Aim of the exercise
When a line of the entries contains the word "Google", report that line.

Stored data entries:
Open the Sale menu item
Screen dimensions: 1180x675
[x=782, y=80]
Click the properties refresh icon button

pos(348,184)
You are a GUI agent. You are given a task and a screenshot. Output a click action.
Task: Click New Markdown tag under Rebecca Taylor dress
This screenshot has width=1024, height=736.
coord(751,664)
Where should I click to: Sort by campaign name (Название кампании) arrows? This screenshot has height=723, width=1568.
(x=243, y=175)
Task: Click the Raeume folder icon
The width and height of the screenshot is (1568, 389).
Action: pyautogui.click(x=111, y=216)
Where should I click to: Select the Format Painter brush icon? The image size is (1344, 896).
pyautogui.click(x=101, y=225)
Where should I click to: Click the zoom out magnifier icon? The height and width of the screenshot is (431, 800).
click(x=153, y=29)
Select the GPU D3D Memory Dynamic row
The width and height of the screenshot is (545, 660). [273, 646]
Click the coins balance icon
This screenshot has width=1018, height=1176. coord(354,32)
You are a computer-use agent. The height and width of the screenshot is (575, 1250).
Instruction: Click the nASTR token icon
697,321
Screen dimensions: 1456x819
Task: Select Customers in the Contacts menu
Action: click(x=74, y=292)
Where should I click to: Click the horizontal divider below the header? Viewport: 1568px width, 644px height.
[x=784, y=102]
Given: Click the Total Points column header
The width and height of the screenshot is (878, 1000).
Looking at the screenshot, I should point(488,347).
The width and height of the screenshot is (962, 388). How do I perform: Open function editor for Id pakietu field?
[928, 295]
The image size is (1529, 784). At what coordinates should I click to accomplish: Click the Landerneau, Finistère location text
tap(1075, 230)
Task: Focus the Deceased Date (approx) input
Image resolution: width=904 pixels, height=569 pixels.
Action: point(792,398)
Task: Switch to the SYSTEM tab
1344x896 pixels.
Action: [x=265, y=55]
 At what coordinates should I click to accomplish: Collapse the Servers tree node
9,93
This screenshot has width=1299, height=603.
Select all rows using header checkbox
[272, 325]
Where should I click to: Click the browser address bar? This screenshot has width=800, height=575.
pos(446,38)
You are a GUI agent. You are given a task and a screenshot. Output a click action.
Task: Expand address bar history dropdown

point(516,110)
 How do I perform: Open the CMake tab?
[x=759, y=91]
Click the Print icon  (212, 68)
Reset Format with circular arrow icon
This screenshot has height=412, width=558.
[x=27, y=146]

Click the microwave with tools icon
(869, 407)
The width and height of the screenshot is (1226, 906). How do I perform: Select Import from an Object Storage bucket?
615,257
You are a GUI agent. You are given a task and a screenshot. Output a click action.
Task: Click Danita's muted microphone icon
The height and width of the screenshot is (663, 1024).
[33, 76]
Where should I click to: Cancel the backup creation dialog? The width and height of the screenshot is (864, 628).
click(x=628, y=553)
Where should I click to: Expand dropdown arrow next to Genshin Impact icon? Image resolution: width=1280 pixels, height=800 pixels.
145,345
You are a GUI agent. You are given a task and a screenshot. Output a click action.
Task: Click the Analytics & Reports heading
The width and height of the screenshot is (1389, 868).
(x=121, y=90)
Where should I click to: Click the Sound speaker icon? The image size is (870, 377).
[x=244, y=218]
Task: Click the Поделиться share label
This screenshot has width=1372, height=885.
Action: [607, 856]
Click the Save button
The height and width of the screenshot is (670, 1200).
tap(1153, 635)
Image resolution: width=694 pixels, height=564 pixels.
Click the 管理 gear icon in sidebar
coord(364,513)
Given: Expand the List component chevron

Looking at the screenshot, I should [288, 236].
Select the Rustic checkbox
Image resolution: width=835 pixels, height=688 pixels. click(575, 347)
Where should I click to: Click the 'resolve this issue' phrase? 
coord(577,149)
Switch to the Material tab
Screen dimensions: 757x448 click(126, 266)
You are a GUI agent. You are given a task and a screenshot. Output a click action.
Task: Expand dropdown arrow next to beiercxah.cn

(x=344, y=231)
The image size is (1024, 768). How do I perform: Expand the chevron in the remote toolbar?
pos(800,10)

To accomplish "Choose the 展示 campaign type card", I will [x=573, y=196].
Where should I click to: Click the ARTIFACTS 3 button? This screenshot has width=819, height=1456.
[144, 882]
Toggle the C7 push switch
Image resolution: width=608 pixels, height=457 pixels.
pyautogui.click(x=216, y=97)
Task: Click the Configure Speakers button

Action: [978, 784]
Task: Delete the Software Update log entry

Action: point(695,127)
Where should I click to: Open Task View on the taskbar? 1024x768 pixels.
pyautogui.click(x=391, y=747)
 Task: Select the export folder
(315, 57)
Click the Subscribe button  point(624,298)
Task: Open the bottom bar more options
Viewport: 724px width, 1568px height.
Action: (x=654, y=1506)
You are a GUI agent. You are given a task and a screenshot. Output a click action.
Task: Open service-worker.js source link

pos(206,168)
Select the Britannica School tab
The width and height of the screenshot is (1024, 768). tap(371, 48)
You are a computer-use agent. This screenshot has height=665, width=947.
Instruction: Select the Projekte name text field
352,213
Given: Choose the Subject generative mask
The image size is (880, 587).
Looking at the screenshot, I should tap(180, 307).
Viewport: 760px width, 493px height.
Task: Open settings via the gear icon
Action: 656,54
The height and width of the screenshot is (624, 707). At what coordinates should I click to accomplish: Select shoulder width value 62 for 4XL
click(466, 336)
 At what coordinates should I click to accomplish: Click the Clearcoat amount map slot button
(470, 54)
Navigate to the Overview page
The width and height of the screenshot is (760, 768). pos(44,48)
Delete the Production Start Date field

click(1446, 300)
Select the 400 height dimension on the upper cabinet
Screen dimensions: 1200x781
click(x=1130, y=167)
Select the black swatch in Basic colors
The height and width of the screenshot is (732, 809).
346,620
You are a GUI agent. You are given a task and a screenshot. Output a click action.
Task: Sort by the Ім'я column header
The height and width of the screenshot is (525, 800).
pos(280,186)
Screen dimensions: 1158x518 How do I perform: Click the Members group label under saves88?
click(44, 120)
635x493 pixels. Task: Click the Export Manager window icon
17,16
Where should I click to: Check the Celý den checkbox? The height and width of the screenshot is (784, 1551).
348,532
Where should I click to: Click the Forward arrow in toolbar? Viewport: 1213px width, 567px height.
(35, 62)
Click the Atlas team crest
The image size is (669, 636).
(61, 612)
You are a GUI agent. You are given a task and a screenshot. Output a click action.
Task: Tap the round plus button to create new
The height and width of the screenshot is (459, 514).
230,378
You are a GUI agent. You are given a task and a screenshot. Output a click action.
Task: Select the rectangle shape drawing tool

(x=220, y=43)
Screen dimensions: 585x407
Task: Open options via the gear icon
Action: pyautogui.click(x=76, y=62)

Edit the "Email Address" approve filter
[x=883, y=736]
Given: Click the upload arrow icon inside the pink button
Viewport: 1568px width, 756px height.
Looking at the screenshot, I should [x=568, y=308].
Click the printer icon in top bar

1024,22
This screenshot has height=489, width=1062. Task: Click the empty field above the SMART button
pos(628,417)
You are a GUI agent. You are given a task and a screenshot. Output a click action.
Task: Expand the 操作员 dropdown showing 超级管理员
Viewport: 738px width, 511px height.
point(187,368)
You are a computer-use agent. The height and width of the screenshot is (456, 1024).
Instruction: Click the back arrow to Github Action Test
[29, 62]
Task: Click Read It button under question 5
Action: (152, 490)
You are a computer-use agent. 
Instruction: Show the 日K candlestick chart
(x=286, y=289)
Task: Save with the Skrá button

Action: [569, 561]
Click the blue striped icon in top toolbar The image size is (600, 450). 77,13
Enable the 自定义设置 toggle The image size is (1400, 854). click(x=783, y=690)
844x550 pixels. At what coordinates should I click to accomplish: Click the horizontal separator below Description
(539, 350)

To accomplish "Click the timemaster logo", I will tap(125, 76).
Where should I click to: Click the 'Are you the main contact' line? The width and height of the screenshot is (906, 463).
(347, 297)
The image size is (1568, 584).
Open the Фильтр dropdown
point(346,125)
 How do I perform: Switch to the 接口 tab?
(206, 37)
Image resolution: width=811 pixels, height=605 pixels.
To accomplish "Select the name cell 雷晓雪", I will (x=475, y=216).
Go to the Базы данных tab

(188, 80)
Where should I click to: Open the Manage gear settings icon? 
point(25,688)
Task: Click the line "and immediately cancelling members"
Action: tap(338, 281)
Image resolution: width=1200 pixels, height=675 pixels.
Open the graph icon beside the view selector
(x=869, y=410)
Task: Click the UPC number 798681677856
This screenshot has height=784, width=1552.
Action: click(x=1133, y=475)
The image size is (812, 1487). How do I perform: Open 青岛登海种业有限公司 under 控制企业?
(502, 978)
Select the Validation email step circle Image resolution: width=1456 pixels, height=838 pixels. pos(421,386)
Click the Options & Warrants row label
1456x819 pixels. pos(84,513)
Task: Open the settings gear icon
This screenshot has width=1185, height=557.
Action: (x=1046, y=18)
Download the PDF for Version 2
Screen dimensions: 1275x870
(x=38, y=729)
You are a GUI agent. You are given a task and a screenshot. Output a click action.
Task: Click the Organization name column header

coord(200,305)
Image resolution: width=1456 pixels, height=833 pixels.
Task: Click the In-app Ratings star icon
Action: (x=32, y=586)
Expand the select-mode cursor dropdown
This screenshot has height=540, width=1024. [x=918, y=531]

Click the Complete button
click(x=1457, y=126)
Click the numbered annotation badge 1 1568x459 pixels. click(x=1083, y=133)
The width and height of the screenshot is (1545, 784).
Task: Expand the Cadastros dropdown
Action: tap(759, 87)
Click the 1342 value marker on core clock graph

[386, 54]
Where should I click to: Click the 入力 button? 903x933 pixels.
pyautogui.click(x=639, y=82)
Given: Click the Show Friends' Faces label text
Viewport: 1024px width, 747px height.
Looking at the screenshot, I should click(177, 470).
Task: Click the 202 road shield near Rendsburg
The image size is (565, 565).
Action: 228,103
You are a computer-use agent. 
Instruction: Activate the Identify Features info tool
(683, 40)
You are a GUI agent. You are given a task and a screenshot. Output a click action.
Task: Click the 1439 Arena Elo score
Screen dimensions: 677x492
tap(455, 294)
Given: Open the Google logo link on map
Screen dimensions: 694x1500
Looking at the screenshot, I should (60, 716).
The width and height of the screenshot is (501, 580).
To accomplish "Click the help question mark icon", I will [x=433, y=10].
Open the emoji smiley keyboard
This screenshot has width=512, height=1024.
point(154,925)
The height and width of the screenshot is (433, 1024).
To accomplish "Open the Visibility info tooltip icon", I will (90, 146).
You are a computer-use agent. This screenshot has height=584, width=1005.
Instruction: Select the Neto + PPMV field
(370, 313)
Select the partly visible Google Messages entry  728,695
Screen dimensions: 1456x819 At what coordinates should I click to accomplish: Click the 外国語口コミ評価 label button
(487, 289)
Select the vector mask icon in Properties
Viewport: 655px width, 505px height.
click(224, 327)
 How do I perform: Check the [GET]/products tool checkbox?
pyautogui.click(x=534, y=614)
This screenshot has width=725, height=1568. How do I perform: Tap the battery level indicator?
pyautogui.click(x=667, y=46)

Answer to the exercise
Given: Open the Google logo link on map
Select the partly visible Google Messages entry  728,695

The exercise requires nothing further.